Rows for locating described items
## BEGIN

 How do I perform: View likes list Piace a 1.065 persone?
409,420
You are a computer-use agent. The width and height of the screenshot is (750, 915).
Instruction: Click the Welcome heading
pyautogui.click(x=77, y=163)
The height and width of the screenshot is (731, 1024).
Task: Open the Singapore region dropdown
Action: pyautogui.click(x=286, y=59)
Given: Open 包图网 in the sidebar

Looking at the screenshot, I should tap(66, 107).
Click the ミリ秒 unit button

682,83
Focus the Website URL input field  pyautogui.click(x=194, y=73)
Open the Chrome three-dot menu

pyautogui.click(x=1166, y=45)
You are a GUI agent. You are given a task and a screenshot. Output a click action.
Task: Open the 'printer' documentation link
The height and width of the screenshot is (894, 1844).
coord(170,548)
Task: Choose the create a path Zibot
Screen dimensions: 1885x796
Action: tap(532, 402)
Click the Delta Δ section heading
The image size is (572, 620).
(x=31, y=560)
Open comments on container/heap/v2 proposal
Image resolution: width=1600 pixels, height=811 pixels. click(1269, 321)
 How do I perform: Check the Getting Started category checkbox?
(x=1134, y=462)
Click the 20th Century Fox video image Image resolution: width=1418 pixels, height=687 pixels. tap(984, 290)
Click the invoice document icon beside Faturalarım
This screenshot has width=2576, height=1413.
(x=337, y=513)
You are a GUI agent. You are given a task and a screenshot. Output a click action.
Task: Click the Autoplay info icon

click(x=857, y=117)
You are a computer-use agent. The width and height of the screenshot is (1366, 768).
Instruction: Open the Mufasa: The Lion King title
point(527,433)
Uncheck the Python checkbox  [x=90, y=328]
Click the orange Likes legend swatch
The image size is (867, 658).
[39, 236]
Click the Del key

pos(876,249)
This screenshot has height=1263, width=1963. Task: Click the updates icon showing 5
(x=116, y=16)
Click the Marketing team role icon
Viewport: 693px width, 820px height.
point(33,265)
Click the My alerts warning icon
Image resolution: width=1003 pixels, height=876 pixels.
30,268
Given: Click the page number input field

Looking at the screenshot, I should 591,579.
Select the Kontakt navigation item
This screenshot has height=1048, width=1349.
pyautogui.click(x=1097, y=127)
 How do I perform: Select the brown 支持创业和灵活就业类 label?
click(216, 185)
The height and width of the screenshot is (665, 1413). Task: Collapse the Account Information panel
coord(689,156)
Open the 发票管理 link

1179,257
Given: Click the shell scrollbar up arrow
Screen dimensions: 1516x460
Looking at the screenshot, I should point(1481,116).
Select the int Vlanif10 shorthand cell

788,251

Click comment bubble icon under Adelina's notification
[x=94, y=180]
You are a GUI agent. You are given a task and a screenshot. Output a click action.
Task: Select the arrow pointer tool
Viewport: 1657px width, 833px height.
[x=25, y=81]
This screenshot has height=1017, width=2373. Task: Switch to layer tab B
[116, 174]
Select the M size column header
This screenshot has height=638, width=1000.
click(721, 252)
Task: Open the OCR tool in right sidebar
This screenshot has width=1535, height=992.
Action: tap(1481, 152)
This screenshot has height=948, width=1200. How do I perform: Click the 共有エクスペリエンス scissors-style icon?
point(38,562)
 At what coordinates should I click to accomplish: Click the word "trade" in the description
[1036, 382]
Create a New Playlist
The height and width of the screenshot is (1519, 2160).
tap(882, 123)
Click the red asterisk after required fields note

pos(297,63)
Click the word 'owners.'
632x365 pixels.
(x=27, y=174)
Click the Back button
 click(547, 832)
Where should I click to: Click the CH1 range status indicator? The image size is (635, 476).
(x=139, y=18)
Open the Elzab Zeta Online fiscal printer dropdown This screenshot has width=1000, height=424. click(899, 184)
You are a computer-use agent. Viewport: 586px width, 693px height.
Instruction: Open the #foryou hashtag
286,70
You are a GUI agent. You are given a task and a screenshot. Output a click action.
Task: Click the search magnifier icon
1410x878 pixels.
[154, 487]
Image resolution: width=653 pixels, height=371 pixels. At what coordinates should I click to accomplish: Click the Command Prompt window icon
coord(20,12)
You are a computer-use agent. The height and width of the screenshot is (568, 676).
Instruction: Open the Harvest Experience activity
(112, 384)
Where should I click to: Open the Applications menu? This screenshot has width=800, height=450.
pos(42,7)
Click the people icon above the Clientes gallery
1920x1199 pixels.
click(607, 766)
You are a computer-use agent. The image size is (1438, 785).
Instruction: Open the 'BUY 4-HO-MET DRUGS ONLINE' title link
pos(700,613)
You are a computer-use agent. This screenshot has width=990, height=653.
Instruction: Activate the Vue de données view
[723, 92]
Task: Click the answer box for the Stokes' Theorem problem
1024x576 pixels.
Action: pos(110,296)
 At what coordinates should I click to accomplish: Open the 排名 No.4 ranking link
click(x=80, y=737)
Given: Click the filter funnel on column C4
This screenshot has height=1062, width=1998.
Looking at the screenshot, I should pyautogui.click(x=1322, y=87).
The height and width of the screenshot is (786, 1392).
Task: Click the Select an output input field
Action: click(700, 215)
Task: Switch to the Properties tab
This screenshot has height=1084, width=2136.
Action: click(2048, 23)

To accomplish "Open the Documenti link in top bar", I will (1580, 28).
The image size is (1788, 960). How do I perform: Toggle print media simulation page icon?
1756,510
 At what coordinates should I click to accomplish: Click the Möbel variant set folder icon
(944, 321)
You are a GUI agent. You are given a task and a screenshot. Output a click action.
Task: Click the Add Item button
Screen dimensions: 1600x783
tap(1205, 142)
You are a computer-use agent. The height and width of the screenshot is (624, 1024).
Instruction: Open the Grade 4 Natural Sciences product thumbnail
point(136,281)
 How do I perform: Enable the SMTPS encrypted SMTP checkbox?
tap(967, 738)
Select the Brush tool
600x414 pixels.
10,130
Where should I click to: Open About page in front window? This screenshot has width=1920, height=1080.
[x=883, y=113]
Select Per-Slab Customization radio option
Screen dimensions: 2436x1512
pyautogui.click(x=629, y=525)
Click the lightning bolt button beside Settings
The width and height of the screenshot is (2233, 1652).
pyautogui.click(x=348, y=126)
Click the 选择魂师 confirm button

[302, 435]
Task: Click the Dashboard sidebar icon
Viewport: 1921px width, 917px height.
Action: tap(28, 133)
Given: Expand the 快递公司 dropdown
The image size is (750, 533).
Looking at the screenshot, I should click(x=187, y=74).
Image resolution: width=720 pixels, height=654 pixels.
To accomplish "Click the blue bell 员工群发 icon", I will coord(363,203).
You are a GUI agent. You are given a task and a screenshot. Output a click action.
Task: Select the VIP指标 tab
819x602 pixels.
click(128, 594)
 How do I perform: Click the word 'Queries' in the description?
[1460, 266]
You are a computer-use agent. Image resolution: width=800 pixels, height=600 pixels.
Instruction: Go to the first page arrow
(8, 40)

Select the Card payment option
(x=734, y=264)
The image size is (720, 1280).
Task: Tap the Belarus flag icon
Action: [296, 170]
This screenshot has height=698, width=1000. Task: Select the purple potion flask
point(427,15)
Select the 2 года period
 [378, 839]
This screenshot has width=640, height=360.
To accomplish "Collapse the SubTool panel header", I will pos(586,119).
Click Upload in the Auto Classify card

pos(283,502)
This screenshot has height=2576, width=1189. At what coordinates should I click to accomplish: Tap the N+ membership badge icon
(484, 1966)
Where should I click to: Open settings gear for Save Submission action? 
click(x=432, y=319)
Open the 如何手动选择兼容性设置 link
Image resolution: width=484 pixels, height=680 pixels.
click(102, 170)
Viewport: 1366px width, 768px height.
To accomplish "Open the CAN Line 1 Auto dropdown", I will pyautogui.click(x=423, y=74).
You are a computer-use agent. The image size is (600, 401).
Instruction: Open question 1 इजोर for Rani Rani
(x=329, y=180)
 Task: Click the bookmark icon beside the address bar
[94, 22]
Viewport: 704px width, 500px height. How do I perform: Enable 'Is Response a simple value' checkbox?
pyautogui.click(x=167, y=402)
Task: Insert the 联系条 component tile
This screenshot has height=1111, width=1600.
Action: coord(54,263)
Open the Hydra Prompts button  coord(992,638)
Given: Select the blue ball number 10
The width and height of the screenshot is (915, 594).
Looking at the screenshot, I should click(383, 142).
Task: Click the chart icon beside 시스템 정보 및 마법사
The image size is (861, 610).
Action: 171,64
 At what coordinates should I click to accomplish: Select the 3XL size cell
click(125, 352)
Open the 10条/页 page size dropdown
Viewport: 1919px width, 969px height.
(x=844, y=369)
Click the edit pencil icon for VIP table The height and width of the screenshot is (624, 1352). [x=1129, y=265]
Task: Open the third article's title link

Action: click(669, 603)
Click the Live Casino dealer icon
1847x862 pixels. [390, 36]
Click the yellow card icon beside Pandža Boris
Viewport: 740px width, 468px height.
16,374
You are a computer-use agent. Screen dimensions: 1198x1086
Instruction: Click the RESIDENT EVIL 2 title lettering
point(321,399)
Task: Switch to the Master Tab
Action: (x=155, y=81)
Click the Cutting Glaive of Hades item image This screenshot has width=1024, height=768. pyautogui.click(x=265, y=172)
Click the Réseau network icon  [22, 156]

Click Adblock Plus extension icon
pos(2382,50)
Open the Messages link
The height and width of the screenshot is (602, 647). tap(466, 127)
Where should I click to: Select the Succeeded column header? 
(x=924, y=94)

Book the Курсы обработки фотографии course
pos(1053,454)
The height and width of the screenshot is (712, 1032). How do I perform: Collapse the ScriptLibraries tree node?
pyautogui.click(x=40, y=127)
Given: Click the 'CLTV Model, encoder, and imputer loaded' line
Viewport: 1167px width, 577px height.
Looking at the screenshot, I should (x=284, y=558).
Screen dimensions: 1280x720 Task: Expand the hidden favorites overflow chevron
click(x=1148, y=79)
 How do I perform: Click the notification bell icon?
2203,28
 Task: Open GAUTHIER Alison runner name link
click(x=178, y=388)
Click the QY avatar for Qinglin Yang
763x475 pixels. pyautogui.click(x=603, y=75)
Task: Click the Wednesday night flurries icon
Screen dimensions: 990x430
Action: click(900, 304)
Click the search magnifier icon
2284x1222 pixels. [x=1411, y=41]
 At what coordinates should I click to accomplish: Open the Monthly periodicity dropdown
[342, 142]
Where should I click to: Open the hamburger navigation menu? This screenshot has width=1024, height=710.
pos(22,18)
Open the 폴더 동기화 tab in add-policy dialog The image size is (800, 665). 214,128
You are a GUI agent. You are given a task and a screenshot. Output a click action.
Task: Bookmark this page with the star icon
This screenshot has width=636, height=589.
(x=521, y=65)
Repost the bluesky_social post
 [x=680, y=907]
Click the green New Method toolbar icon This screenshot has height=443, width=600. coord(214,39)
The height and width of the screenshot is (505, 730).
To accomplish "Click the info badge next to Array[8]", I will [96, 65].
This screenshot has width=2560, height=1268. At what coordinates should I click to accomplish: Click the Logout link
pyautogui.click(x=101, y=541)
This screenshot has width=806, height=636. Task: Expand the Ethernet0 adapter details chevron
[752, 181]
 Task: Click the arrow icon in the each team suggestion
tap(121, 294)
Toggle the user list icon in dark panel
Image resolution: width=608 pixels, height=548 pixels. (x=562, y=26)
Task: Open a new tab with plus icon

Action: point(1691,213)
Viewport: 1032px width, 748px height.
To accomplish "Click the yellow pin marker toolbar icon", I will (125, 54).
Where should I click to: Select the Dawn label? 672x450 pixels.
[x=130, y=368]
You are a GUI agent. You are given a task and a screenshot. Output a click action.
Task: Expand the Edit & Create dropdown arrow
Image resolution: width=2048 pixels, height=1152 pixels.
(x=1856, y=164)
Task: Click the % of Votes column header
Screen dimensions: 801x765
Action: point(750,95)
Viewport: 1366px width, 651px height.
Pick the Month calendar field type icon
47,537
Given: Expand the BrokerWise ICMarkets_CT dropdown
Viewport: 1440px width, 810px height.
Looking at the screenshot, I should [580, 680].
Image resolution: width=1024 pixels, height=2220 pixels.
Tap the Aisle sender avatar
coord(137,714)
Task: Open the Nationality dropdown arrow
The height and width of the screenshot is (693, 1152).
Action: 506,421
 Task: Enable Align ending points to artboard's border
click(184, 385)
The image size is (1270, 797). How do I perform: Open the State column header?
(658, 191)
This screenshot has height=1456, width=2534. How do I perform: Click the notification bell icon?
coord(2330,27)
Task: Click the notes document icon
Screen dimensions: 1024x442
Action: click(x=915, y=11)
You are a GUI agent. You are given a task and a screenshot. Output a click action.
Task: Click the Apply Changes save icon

## END

▶ What to work on: Arrange the lines starting at the one containing "How do I perform: Click the word" and ending at the one containing "click(x=432, y=319)" as a JSON list of strings, one string per line, leaving out blank lines.

▶ Solution to the exercise:
[
  " How do I perform: Click the word 'Queries' in the description?",
  "[1460, 266]",
  "You are a computer-use agent. Image resolution: width=800 pixels, height=600 pixels.",
  "Instruction: Go to the first page arrow",
  "(8, 40)",
  "Select the Card payment option",
  "(x=734, y=264)",
  "The image size is (720, 1280).",
  "Task: Tap the Belarus flag icon",
  "Action: [296, 170]",
  "This screenshot has height=698, width=1000. Task: Select the purple potion flask",
  "point(427,15)",
  "Select the 2 года period",
  " [378, 839]",
  "This screenshot has width=640, height=360.",
  "To accomplish \"Collapse the SubTool panel header\", I will pos(586,119).",
  "Click Upload in the Auto Classify card",
  "pos(283,502)",
  "This screenshot has height=2576, width=1189. At what coordinates should I click to accomplish: Tap the N+ membership badge icon",
  "(484, 1966)",
  "Where should I click to: Open settings gear for Save Submission action? ",
  "click(x=432, y=319)"
]